Pitfalls of analyzing perinatal outcomes by health care providers

The recent study by Stoll and colleagues1 showed a substantial reduction in perinatal death (relative risk [RR] 0.44), low birth weight (RR 0.24), preterm birth (RR 0.39), an Apgar score of less than 7 at 5 minutes (RR 0.63) and cesarean delivery (RR 0.17) when care was provided by midwives. The analyzes were based on the most responsible provider (MRP), and risk stratification was carried out with a risk scoring system. Several potential methodological and analytical errors need consideration before these inferences can be made.

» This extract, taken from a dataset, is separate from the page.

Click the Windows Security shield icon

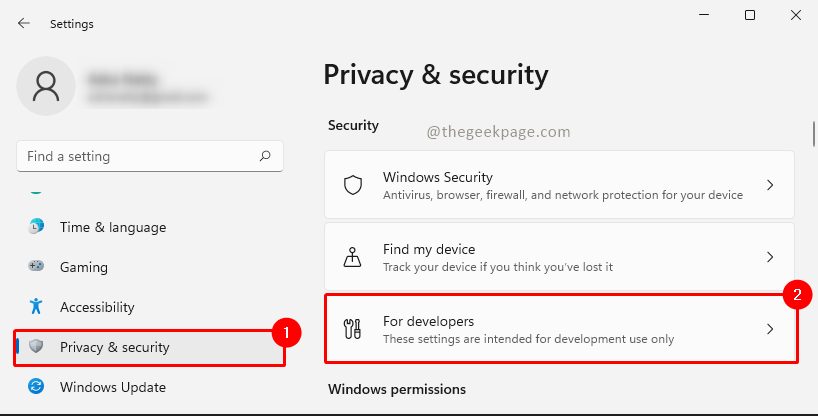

This risk scoring system could not have substantially reduced the selection bias. Many individual risk factors in this scoring system not only directly associate with specific outcomes, but also affect MRP assignments; for example, diagnosis of small-for-gestational-age babies (score 3) predetermines one of the primary outcomes, low birth weight, and strongly associates with the other 4 primary outcomes. In addition, such pregnancies are more likely to be cared for by an obstetrician. On the other hand, malpresentation (score 3), increases the risk of cesarean delivery with no substantial impact on the other 4 outcomes. Therefore, pregnancies with the exact same antepartum risk score could have a completely different a priori risk of most, if not all, of the primary outcomes. This creates a very substantial selection bias.

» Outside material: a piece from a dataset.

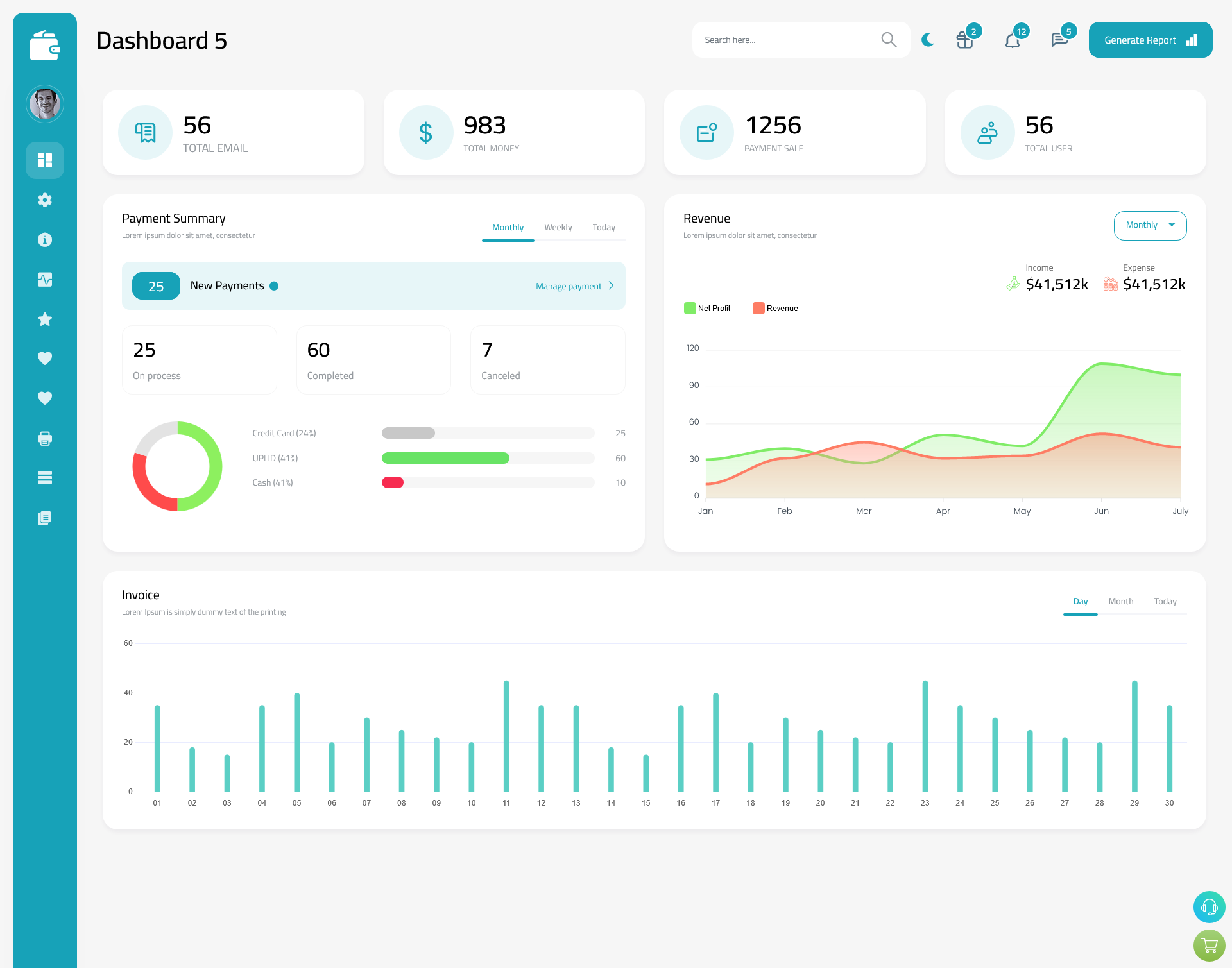Open the settings gear icon
The height and width of the screenshot is (968, 1232).
click(45, 199)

The second major potential problem relates to the MRP assignment for in-hospital services. Agreement was 93% for obstetricians and 94% for midwives; this degree of imprecision can easily account for the observed associations. This proportion of incorrect assignments (7% for obstetricians and 6% for midwives) is, at least in part, because of patients being transferred from midwives to obstetricians. These are relatively large and systematic, rather than random, misclassifications are important when considering perinatal death, low birth weight, preterm birth and Apgar scores of less than 7 at 5 minutes. It is quite likely that a substantial proportion of these events occurred among pregnancies that should have been assigned to the midwife group but instead were incorrectly assigned to the obstetrician group. Indeed, Thiessen and colleagues2 indicated that their results, which also relied on MRP, “provide a heightened awareness regarding transfer of care and the mislocation of provider type.” Frost and colleagues3 evaluated data elements of the British Columbia Perinatal Data Registry and reported less than perfect validity for the delivery provider.

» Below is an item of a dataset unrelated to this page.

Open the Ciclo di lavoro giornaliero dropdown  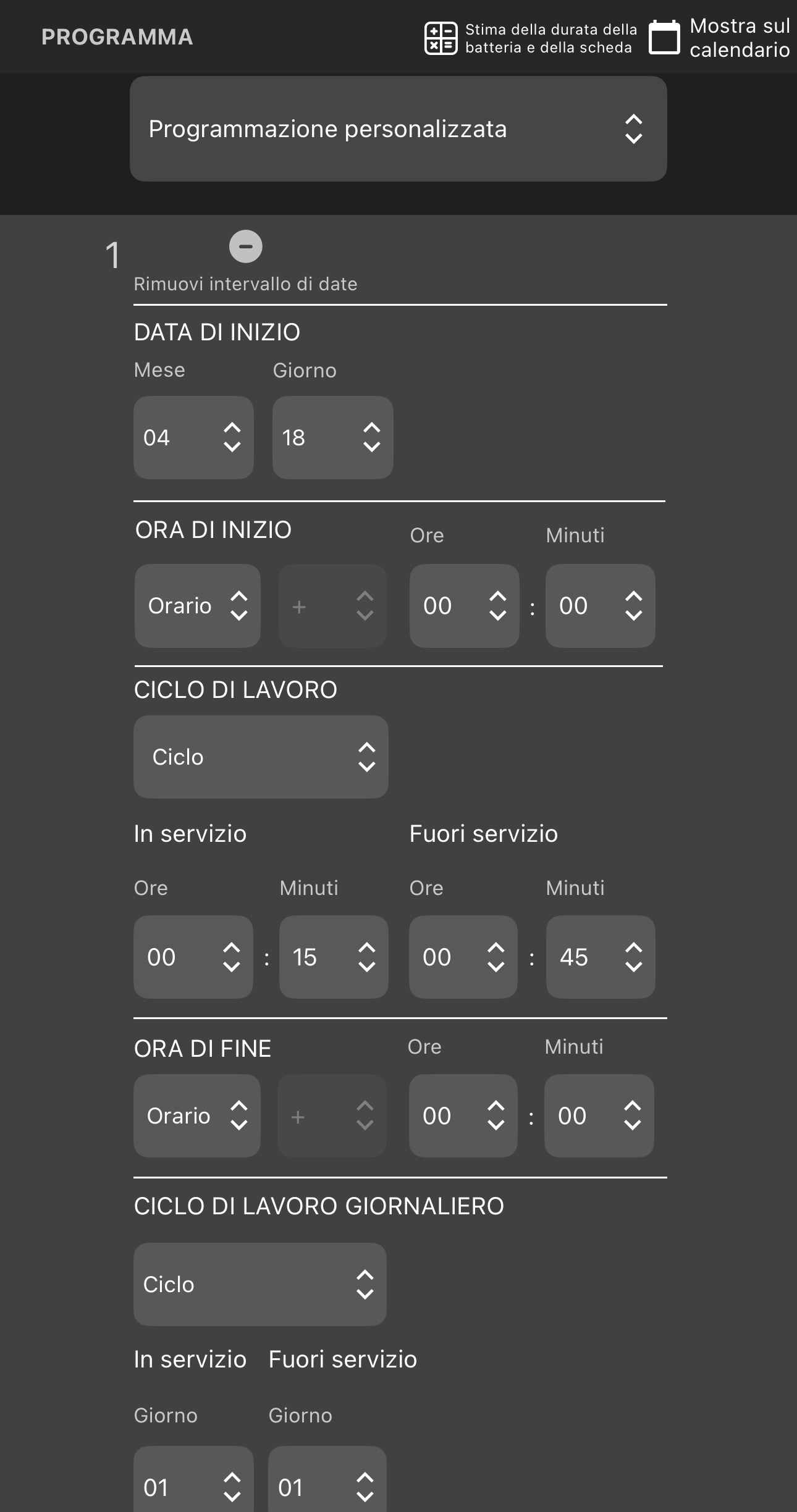pyautogui.click(x=260, y=1285)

Stoll and colleagues’1 study also did not consider etiology. For example, babies with known genetic or structural anomalies are at a higher risk of perinatal death, and most of these pregnancies are under the care of obstetricians. Biological plausibility of many of the associations eliminated is also lacking. The higher incidence of perinatal death, preterm birth, low birth weight or low Apgar score under obstetric care has no mechanistic basis.

Therefore, conclusions regarding quality of care by midwives versus obstetricians simply based on associations cannot be considered credible unless these concerns are resolved by a higher-stringency study design.